Mokrousov Igor, Narvskaya Olga, Limeschenko Elena, Otten Tatiana, Vyshnevskiy Boris
Laboratory of Molecular Microbiology, Pasteur Institute, 14, Mira Street, St. Petersburg 197101, Russia.
J Clin Microbiol. 2002 May;40(5):1617-20. doi: 10.1128/JCM.40.5.1617-1620.2002.
We describe a multiplex allele-specific (MAS)-PCR assay to detect simultaneously mutations in the first and third bases of the embB gene codon 306ATG. These mutations are known to confer ethambutol (EMB) resistance in the majority of clinical Mycobacterium tuberculosis isolates worldwide. The mutated bases are revealed depending on the presence or absence of the respective indicative fragments amplified from the embB306 wild-type allele. Initially optimized on purified DNA samples, the assay was tested on crude cell lysates and auramine-stained sputum slide DNA preparations with the same reproducibility and interpretability of the generated profiles in agarose gel electrophoresis. Since EMB resistance is generally linked to multiple-drug resistance (MDR), the MAS-PCR assay for EMB resistance detection can be used in clinical laboratory practice in areas with a high prevalence and a high transmission rate of MDR-EMB-resistant tuberculosis.

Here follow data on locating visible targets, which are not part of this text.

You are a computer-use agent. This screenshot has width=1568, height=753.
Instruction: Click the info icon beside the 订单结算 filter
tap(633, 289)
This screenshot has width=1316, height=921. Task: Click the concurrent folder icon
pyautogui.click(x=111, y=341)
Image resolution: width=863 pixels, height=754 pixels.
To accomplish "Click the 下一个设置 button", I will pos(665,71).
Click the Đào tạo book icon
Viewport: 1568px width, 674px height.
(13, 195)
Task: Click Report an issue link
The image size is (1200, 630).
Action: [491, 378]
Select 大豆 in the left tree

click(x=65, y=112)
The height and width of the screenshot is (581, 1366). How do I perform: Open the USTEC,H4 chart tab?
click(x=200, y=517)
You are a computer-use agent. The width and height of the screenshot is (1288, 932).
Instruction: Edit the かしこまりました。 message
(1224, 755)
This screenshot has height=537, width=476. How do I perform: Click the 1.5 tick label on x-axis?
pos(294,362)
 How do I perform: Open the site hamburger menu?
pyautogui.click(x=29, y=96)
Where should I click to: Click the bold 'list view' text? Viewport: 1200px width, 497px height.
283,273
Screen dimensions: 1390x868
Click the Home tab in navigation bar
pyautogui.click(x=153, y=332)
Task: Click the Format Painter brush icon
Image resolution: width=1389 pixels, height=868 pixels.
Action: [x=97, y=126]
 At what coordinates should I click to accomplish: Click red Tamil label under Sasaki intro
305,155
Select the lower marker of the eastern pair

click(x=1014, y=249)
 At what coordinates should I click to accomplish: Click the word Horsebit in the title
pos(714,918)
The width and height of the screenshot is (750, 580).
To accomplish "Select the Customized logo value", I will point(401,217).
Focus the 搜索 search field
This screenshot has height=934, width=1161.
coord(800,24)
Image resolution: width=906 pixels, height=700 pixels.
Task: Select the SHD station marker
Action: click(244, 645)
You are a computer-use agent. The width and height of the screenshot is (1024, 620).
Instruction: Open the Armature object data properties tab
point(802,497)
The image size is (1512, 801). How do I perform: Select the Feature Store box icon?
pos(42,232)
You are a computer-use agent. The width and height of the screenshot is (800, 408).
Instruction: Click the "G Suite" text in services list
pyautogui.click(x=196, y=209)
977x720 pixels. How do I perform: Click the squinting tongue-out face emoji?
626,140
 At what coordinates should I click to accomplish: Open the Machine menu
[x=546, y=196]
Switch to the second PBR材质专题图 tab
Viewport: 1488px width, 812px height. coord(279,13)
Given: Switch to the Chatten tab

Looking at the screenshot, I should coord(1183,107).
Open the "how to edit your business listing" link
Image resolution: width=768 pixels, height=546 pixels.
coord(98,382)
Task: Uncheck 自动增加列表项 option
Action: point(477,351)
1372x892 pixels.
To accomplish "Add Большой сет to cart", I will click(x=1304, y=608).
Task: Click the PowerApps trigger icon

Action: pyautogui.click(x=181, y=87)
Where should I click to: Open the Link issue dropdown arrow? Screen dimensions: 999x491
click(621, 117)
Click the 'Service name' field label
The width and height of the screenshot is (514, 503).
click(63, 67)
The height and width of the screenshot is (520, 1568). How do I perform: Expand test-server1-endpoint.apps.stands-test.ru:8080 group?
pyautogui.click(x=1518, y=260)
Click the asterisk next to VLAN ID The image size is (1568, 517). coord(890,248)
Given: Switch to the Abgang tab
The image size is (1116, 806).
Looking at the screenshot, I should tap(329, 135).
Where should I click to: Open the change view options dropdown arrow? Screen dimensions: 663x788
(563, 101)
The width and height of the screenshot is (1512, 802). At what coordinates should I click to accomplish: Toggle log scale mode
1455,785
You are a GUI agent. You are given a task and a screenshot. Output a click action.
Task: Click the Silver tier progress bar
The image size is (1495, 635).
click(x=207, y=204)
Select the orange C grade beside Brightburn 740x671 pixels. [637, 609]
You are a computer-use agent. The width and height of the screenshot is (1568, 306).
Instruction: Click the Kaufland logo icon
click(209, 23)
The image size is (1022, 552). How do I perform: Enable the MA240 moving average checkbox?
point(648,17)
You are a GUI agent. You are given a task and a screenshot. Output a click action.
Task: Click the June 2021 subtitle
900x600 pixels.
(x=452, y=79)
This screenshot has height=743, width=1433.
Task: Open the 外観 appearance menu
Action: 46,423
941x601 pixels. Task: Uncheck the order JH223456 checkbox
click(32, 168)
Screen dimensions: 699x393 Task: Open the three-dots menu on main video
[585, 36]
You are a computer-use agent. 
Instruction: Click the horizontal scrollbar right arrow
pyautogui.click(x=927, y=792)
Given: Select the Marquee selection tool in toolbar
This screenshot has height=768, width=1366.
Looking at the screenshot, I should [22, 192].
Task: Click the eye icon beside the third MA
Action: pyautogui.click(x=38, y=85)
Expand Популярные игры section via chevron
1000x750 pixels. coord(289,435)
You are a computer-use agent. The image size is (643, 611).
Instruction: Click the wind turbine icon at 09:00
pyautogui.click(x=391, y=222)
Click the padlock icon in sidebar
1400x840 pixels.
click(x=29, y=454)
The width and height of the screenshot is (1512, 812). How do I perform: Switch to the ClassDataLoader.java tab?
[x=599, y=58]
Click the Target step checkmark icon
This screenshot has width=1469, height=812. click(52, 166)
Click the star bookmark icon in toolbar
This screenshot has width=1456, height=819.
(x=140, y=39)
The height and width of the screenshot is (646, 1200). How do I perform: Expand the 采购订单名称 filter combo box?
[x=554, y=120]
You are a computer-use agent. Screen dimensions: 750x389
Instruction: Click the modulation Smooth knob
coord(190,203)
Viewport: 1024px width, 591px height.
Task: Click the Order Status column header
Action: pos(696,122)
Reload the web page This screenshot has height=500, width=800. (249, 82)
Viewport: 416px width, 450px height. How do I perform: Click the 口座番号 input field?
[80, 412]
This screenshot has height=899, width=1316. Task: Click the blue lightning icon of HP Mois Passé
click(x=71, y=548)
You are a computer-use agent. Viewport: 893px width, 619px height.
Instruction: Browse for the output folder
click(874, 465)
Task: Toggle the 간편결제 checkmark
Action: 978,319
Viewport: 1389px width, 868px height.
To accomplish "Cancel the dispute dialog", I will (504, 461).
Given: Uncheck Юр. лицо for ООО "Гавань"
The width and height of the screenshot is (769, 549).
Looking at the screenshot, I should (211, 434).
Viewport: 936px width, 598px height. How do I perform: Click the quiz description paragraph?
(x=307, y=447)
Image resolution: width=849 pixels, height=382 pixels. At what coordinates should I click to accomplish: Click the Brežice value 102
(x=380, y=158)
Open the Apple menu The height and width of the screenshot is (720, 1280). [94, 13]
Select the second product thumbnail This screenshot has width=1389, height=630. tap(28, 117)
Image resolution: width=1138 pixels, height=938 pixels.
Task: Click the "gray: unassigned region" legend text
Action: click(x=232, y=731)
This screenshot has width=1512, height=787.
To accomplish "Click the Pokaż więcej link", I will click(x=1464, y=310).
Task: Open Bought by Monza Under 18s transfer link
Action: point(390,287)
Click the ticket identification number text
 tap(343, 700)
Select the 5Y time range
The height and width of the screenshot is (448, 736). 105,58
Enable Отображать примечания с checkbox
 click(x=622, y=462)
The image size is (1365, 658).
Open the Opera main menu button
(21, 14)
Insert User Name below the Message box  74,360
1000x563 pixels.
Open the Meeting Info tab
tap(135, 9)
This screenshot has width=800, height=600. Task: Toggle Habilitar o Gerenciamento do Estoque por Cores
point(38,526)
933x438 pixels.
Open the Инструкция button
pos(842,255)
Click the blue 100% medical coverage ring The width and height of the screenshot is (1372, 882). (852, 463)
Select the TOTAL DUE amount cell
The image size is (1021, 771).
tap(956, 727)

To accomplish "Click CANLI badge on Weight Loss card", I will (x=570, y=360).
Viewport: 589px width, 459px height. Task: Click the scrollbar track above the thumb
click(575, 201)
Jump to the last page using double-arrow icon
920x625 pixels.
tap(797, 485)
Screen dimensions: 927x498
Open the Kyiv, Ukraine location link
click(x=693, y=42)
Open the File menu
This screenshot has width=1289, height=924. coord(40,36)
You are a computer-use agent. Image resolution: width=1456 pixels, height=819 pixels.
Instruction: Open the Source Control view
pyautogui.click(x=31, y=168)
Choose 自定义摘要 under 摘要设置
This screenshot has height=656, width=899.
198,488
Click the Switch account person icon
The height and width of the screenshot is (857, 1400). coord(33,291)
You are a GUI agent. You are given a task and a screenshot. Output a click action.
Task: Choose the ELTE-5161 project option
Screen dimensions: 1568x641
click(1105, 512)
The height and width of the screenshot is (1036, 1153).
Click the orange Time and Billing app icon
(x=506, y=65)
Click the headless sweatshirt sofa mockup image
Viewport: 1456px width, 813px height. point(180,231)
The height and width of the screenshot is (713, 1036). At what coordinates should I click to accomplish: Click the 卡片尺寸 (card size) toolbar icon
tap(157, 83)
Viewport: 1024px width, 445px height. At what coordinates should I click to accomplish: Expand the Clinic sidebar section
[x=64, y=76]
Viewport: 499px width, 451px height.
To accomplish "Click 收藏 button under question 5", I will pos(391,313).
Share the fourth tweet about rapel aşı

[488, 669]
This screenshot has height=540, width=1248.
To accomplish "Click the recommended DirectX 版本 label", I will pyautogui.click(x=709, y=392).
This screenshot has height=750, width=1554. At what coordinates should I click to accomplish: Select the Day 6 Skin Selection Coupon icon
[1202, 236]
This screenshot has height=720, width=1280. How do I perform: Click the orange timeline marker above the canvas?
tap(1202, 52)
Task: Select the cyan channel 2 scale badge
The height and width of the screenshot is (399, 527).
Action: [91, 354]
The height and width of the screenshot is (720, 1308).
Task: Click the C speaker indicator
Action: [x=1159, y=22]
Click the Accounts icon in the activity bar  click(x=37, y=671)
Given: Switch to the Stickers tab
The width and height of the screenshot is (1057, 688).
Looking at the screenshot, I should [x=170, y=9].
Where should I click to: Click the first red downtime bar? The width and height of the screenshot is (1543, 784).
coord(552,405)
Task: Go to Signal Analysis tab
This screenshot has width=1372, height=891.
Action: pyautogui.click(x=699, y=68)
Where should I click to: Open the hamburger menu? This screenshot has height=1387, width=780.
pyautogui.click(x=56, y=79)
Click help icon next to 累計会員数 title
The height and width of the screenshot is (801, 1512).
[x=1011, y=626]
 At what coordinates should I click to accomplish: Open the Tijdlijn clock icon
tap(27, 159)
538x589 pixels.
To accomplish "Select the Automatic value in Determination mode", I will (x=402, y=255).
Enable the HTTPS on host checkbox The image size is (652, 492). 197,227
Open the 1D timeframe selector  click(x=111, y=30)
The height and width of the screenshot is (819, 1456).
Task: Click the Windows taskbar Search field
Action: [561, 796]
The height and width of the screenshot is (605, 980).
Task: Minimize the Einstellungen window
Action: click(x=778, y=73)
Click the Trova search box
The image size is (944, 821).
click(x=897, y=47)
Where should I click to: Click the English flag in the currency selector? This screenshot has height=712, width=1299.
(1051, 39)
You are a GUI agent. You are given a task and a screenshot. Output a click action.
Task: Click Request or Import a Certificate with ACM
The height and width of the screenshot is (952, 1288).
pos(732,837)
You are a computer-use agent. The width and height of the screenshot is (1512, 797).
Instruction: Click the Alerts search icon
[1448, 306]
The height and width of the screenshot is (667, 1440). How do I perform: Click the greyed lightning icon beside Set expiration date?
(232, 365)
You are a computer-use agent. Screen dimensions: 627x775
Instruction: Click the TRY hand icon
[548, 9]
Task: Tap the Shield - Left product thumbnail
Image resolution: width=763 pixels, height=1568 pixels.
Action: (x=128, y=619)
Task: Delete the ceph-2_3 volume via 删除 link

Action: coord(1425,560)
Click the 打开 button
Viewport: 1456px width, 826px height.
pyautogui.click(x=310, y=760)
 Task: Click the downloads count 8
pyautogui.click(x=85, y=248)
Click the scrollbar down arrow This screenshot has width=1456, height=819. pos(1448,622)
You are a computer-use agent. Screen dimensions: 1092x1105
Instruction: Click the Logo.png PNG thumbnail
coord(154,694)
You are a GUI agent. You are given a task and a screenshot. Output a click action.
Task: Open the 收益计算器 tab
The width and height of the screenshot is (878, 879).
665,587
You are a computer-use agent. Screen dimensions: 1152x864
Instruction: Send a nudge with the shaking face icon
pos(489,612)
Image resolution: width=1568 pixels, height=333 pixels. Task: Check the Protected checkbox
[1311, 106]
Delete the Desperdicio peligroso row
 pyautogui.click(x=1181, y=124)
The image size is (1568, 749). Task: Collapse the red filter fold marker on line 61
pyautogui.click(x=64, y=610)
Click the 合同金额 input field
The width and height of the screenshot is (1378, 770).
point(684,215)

我们描述了一种多重等位基因特异性(MAS)-PCR检测方法,用于同时检测embB基因密码子306ATG第一位和第三位碱基的突变。已知这些突变在全球大多数临床结核分枝杆菌分离株中赋予乙胺丁醇(EMB)抗性。根据从embB306野生型等位基因扩增出的相应指示性片段的有无来揭示突变碱基。该检测方法最初在纯化的DNA样本上进行了优化,随后在粗细胞裂解物和金胺染色的痰涂片DNA制剂上进行了测试,在琼脂糖凝胶电泳中生成的图谱具有相同的重现性和可解释性。由于EMB抗性通常与多重耐药性(MDR)相关,用于检测EMB抗性的MAS-PCR检测方法可用于耐多药-耐EMB结核病高流行率和高传播率地区的临床实验室实践。